Mario Salvadori ricorda la seguente scena svoltasi all'Istituto di Fisica nel novembre del 1938, in occasione di una sua visita a Fermi in cui gli comunicò la propria intenzione di abbandonare l'Italia per gli Stati Uniti e scoprì che Fermi nutriva gli stessi propositi: "Ero ancora sbalordito, quando si aprì la porta e apparve la testa di Rasetti. "O icche' si dice? Si complotta?" chiese. "Salvadori ha deciso di farla finita e andare in America", gli rispose Fermi. "Davvero? Lui se ne va, tu te ne vai. E io chi sono, il bischero? Allora vo' via anch'io."
Quando fu convocato a partecipare al Progetto Manhattan per la costruzione di una bomba atomica da usare nel conflitto contro Hitler, rifiuta con un categorico no. Un NO alla “Fisica che si sporca le mani”. “La Fisica non può vendere l’anima al diavolo” queste le inequivocabili parole pronunciate da Franco Rasetti, il fisico, l’amico di Enrico Fermi, che si oppose all’uso dell’energia nucleare a scopo di guerra alle soglie dello scontro finale del secondo conflitto mondiale.
Lo zio Gino, invece, gli aveva trasmesso la passione per l’alpinismo. Pare che Rasetti fosse, alpinisticamente parlando, un soggetto competente ma di cui diffidare, perché abituato a tirare pessimi scherzi ai compagni di ascensione meno esperti: in sostanza, sembra che si dilettasse molto a scappare avanti a tutti in discesa, lasciando gli altri a tirarsi da soli fuori dai guai, con conseguenze più o meno gradevoli (bivacchi imprevisti, cadute in crepacci e simili amenità).
Rasetti era anche un eccellente fotografo: realizzò tra altre cose una ricchissima collezione di diapositive in bianco e nero di grande formato che coprivano l'intero arco alpino.
Lasciata Baltimora nel 1967, i coniugi Rasetti vissero a Roma i dieci anni successivi.
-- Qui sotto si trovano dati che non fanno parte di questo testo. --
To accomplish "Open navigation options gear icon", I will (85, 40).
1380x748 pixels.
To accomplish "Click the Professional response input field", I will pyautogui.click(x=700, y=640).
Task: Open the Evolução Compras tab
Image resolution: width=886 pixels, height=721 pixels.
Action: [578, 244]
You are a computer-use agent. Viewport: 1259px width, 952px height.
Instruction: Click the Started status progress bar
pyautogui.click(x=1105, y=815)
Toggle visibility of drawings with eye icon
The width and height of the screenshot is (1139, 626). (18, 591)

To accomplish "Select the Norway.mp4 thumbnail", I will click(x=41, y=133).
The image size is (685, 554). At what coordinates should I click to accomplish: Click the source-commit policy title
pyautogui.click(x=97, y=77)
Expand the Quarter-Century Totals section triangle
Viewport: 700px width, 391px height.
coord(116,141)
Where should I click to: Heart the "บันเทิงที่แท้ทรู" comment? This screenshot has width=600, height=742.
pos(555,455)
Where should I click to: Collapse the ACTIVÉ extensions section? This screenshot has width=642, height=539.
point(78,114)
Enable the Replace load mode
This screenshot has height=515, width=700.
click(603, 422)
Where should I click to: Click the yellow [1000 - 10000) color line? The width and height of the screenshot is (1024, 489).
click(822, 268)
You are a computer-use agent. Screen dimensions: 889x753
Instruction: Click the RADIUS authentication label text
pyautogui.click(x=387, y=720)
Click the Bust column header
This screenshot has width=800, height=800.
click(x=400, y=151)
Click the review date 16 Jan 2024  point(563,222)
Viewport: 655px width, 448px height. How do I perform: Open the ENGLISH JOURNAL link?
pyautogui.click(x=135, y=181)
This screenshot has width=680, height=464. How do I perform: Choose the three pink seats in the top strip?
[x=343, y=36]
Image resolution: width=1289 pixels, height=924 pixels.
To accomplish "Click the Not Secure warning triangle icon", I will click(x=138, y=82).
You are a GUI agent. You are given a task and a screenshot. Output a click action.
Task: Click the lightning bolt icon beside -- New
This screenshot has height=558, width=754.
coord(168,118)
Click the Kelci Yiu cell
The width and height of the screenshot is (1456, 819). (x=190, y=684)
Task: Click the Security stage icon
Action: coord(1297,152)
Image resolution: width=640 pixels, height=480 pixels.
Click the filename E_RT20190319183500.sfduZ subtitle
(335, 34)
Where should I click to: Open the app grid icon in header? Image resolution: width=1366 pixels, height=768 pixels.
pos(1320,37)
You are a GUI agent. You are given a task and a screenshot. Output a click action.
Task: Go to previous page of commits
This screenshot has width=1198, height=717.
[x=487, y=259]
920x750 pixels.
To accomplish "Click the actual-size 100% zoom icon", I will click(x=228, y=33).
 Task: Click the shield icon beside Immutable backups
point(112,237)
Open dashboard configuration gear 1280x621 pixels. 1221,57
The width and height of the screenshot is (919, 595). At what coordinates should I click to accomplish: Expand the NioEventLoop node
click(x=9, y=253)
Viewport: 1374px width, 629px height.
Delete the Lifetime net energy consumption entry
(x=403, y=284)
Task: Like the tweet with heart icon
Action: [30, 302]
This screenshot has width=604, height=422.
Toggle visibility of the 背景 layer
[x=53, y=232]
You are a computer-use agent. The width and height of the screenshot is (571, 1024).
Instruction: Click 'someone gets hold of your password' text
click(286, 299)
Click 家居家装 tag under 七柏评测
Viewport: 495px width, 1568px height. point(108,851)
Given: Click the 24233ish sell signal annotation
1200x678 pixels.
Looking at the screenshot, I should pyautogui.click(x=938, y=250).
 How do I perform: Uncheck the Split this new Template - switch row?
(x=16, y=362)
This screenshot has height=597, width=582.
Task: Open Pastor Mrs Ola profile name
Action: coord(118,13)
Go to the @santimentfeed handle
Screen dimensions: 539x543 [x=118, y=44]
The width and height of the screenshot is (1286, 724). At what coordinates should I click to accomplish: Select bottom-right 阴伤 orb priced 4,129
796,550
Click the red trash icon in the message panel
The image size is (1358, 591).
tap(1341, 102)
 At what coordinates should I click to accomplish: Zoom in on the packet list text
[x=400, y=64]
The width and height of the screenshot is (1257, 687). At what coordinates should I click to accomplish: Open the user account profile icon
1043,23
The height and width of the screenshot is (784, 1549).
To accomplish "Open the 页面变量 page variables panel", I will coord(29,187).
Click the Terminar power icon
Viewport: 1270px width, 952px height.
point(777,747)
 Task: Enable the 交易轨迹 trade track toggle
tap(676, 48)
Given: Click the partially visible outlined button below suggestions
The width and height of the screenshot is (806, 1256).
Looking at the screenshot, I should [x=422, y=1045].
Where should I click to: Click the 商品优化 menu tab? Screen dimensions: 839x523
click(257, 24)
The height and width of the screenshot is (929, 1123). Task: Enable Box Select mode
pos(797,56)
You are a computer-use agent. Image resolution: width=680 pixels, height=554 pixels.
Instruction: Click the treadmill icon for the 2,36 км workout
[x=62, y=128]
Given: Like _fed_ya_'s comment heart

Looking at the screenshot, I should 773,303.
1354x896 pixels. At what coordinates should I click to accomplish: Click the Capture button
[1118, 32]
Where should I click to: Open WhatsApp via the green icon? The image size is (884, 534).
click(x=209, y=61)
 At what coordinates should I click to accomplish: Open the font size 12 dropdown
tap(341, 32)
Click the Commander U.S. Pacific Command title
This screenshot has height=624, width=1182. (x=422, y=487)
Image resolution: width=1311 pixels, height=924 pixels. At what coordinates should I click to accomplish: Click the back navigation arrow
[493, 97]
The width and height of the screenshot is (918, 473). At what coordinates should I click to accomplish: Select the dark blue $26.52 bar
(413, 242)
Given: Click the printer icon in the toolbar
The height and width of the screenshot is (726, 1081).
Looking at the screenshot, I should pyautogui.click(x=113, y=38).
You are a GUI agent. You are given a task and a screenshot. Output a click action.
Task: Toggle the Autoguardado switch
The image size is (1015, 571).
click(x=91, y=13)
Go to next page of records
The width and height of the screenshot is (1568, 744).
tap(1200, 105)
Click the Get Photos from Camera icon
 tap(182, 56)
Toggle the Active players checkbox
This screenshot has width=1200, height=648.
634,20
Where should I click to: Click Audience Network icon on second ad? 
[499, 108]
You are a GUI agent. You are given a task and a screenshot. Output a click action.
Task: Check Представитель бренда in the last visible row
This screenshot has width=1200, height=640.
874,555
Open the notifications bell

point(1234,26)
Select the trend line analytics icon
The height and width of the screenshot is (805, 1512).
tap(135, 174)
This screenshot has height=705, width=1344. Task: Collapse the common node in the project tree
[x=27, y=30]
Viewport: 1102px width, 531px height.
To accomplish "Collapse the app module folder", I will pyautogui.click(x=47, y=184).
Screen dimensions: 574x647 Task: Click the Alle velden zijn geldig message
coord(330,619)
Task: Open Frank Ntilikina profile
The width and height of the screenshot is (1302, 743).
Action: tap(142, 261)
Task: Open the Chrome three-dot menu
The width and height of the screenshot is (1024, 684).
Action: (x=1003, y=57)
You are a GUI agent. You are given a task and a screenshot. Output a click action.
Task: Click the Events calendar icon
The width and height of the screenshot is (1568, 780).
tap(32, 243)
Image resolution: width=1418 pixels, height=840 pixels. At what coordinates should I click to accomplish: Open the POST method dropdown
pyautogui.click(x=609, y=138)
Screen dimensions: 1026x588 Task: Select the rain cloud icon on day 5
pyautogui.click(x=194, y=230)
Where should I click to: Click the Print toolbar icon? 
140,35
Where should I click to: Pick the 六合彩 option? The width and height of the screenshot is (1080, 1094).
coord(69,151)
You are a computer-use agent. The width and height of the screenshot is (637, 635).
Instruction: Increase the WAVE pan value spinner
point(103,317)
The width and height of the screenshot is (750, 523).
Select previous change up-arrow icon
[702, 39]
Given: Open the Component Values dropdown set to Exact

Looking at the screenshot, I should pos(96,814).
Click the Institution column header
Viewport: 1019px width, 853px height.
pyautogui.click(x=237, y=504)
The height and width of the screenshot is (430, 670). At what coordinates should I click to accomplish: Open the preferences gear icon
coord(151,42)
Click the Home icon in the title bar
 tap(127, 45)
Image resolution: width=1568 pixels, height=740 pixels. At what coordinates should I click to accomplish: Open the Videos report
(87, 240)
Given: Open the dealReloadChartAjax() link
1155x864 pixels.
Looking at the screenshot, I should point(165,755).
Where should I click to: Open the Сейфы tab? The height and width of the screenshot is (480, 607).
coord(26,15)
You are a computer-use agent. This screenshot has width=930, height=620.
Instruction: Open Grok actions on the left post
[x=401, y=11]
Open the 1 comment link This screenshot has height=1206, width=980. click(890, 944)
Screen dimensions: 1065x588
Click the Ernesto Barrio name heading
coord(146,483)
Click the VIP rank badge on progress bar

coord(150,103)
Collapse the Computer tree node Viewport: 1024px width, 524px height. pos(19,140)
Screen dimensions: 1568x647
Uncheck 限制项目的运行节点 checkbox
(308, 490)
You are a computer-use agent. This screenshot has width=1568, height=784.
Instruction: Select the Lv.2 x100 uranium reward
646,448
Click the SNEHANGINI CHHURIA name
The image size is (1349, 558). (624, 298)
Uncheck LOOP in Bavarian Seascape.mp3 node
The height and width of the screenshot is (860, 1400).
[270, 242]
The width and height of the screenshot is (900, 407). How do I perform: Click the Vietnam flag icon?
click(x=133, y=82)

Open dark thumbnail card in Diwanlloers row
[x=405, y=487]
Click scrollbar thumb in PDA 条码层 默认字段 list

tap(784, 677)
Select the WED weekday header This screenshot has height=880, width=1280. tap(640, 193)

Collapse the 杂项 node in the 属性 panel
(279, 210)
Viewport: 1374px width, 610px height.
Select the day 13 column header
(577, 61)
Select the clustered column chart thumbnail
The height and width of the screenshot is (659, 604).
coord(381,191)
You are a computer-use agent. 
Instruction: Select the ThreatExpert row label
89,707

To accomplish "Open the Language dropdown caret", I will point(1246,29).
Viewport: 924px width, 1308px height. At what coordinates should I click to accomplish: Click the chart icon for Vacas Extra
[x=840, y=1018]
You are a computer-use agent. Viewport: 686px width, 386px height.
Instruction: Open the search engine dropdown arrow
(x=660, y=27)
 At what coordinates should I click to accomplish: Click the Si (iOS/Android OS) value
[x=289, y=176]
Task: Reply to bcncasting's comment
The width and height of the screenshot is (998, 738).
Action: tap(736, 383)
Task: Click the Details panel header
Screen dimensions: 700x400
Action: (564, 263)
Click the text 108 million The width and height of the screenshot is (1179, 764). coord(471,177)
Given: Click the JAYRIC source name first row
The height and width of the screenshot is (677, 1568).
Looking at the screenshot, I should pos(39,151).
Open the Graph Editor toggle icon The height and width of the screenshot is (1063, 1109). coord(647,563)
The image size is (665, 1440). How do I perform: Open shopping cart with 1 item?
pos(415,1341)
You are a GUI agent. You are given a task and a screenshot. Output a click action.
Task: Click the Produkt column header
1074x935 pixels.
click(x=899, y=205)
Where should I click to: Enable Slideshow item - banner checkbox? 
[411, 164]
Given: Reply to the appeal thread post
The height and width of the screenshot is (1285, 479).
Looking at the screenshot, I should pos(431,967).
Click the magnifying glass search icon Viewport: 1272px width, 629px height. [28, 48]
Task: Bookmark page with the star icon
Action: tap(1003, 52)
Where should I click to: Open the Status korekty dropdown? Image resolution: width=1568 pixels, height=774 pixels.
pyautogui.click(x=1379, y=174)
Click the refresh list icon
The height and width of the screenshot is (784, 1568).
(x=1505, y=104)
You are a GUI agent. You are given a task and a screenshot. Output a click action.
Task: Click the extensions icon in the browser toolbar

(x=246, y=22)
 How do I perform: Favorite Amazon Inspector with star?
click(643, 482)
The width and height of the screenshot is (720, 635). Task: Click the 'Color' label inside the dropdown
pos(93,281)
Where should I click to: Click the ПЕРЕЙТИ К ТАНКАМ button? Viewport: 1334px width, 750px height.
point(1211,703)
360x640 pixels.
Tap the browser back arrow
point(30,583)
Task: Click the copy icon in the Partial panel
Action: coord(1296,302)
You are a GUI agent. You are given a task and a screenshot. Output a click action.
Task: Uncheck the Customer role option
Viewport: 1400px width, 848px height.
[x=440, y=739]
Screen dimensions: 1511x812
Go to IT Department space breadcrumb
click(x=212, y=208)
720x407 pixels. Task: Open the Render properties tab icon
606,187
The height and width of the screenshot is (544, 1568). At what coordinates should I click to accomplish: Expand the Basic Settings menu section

L’amatissima madre morì nel 1972, evento che causò in Rasetti un primo episodio di depressione nervosa, ripetutosi nel 1976. Nel 1977 i Rasetti si trasferirono a Waremme, in Belgio, paese natale della moglie Marie Madeleine Hennin, che aveva sposato nel 1949 a Baltimore, da dove lo scienziato ha continuato a lungo a viaggiare e a fotografare orchidacee, la sua ultima fatica scientifica.
Nel 1986 il primo episodio della malattia, un attacco cerebrale, che lo ha costretto a limitare le sue amate passeggiate. Non sperava di vivere tanto nel 1987, quando scriveva "... non posso più guidare l'automobile, e vivacchio alla meglio sperando in una fine abbastanza prossima di una vita che non vale più la pena di prolungarsi troppo".
Franco Rasetti fu l’ultimo sopravvissuto di quei ragazzi che da Via Panisperna cambiarono non solo il mondo della fisica; è morto in Belgio, a Waremme, il 5 dicembre 2001. Aveva 100 anni e tre mesi. ha lasciato la moglie Marie Madeleine Hennin, e i due figli di lei, Robert e Nicole.
Tra le tante lettere di cordoglio anche quella del presidente della Repubblica Carlo Azeglio Ciampi.
Grazie ad una serie di contatti presi con la moglie e il cugino di Rasetti, un avvocato di Firenze ha reso possibile rimpatriare le ceneri dello scienziato e tumularle nella cappella di famiglia con il padre e la madre.
Un importante riconoscimento viene dato dalla Chiesa Cattolica Italiana, dove il 3 ottobre 2003 presso la Sala dei Notari a Perugia, viene ricordata la figura di Franco Rasetti come "Uomo di Pace" nel contesto: "Umbria Terra di Pace".